Wenn Eltern einen versuchen zu verkuppeln wird es creepy

Wie muss es sich da wohl erst anfühlen, wenn die Eltern versuchen, einen zu verkuppeln? Genau das können Mütter bei der Agentur „Logisch Charmant“. Hier gibt es „Smart & Charming“-Pakete für introvertierte Söhne zu verschenken. Der Inhalt: Schlagfertigkeits-Training, Live-Coaching und eine Erweiterung der kommunikativen Fähigkeiten von Männern. „Eltern wünschen sich für ihre Kinder ja bekanntlich das Beste“, sagt Marie, 29, deren Mutter in der Vergangenheit versucht hat, sie zu verkuppeln, „ob das Beste aber immer zwangsläufig eine Beziehung sein muss, finde ich fraglich. Meine Mama hat eine Zeit lang versucht mich zu Firmenfeiern von sich mitzunehmen, auf denen auch einige Single-Männer anwesend waren… Ich fand das tierisch peinlich. Eine Zeit lang hat sie auch immer wieder gefragt, wie es meinen Ex-Freunden geht, und ob ich mich nicht mal wieder mit meinem Ex-Freund treffen möchte. Ich habe ihr dann klipp und klar gesagt, dass sie sich aus meinem Liebesleben raushalten soll. Für mich hat das eine Grenze überschritten.“

Vielleicht ist es das, was verkuppeln mitunter so schwierig macht: als Person, die verkuppelt werden soll, haben wir, je nachdem, wer einen verkuppeln will, schnell das Gefühl, irgendwie „mangelhaft“ zu wirken, so als würde uns indirekt unterstellt werden, nicht zu reichen. Ob das so ist, können wir am Ende nur selbst beurteilen.
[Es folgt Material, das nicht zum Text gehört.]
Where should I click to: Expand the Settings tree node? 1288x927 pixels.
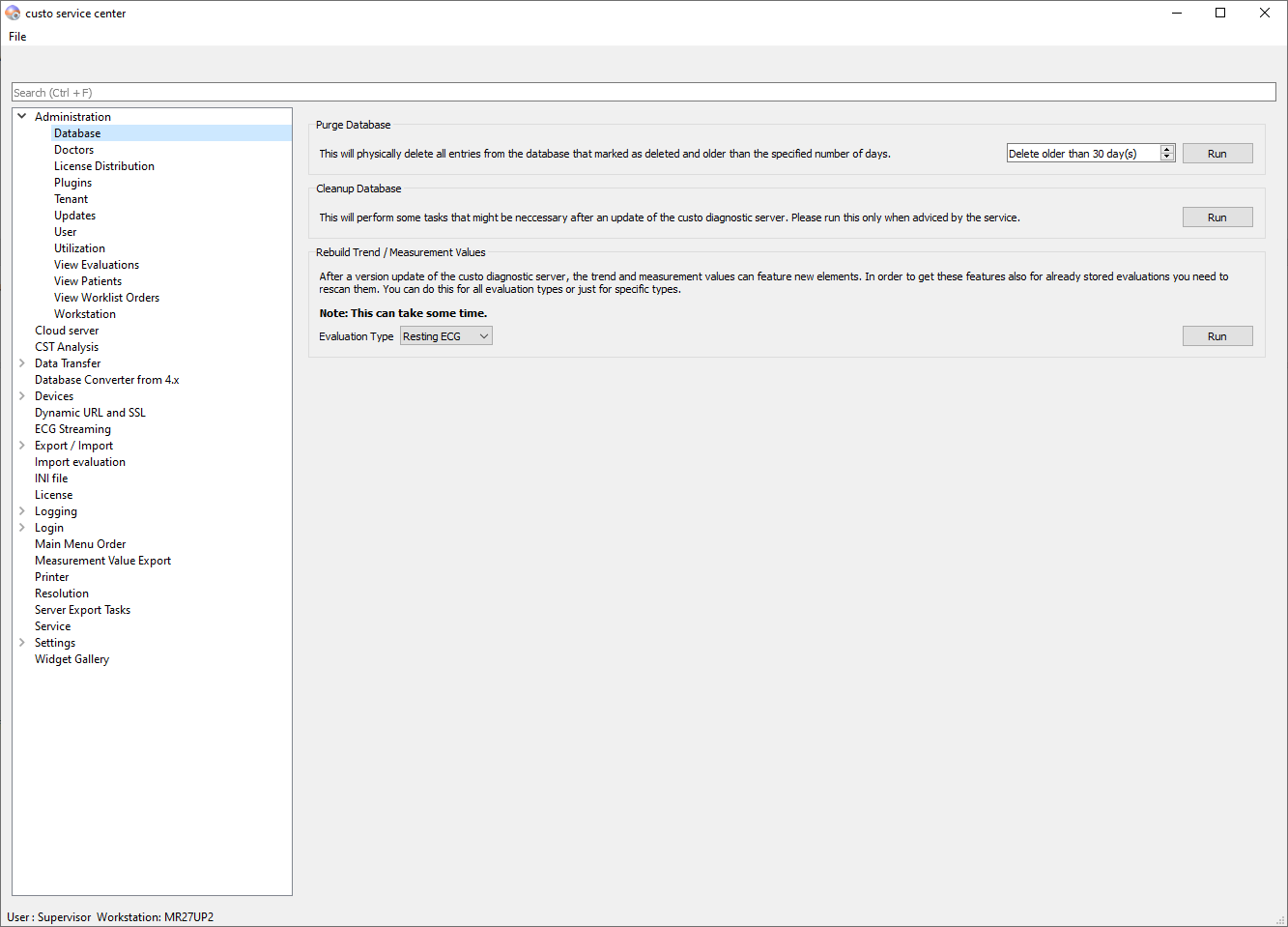pyautogui.click(x=22, y=643)
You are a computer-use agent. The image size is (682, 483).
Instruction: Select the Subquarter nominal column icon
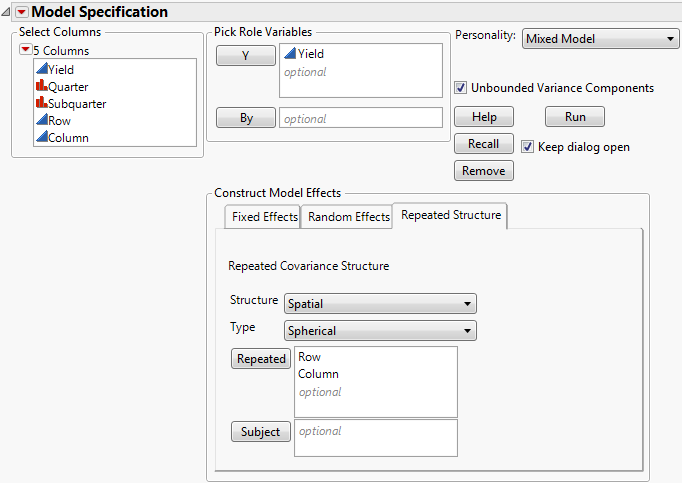click(x=40, y=104)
Sind wir unglücklich als Single und haben wir das jemals so erwähnt, oder entscheidet da jemand Fremdes über uns und versucht uns in ein Lebensmodell zu drängen, das wir für uns möglicherweise so gar nicht haben wollen? Und umgekehrt: versucht uns jemand zu verkuppeln, weil wir immer wieder der falschen Person hinterherlaufen, in toxische Beziehungen geraten, oder auf halbem Weg das Interesse verlieren, warum sollen wir aus Eitelkeit nicht auf den Rat von Menschen, die uns lieben, hören? Manchmal sehen vier Augen mehr als zwei, und wir müssen alte Muster ändern, um nicht immer wieder denselben Fehler zu machen. Kommt am Ende durch fremde Hilfe Liebe dabei heraus, ist es doch ohnehin egal: Liebe fragt nicht, Liebe ist. Das Suchen können da ruhig andere übernehmen.